Relecture de vos contrats de travail

L’employeur assure-t-il le respect du droit à la déconnexion alors que le salarié répond à des mails pendant un arrêt maladie ?

Dans un arrêt du 25 mars 2026, la Cour de cassation a été amenée à se prononcer sur l’hypothèse d’un salarié qui s’est connecté à son poste de travail pendant un arrêt maladie. 

Pour rappel, le droit à la déconnexion du salarié s’inscrit dans les obligations de l’employeur de protéger la santé et la sécurité de ses salariés et de respecter leur temps de repos ; pendant un arrêt de travail pour maladie, le contrat de travail est suspendu et l’employeur ne doit ni solliciter ni tolérer le maintien d’une collaboration professionnelle, au risque de se voir réclamer des dommages-intérêts pour manquement à son obligation de sécurité. 

Dans cette affaire, l’employeur n’avait pas empêché le salarié de se connecter pendant un arrêt maladie puisqu’il n’avait mis en place aucun dispositif dédié à la mise en œuvre du droit à la déconnexion ; le salarié avait été sollicité durant son arrêt de travail pour maladie afin d’exécuter diverses missions et l’employeur l’avait laissé se connecter à son outil informatique et réaliser plusieurs missions sans manifester la moindre opposition. 

Toutefois, dans cet arrêt, la Cour de cassation considère que l’employeur ne peut pas se voir reprocher le choix du salarié de se connecter et de répondre à des notifications automatiques. 

En effet, la Cour a constaté qu’aucun élément ne démontre une obligation pour le salarié de traiter immédiatement les courriels reçus.

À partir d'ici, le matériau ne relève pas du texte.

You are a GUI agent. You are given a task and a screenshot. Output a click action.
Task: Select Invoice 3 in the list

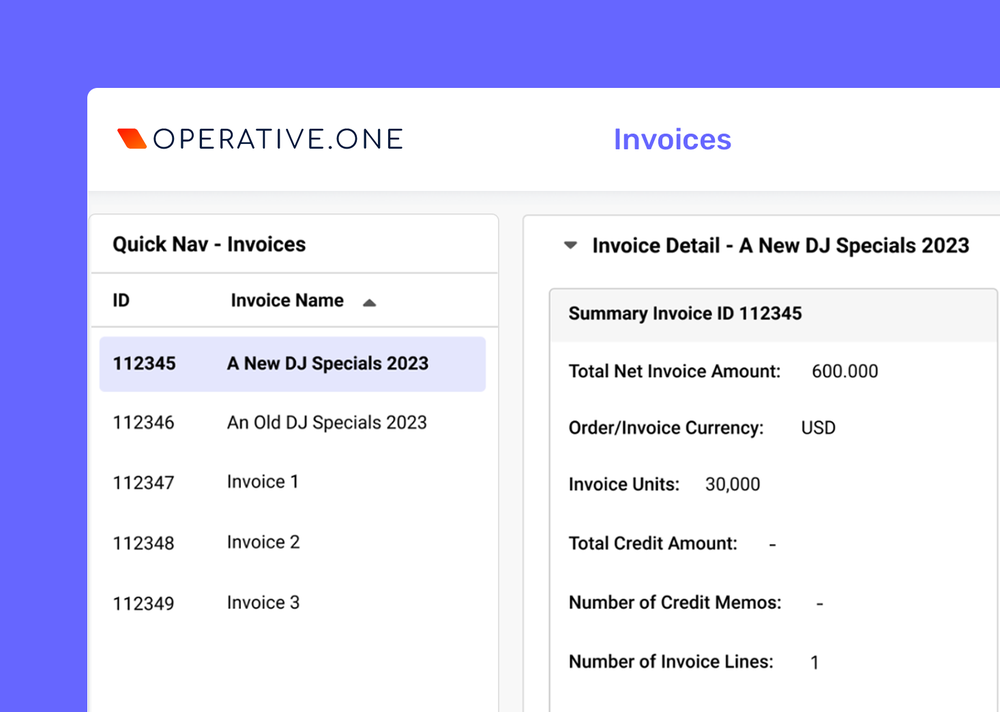point(262,602)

Les courriels en question constituaient, pour la plupart, des notifications automatiques et le salarié avait fait le choix d’y répondre en se connectant spontanément à son poste informatique professionnel et en réalisant des actions ponctuelles. 

Il convient donc d’être particulièrement prudent quand un salarié en arrêt de travail répond à des mails ; il est préférable de réagir rapidement et de lui rappeler qu’il est en arrêt maladie et qu’il ne doit pas travailler. 

Si les circonstances de l’affaire traitée par la Cour de cassation permettent d’exclure un manquement de l’employeur, cela ne sera pas toujours le cas selon la situation.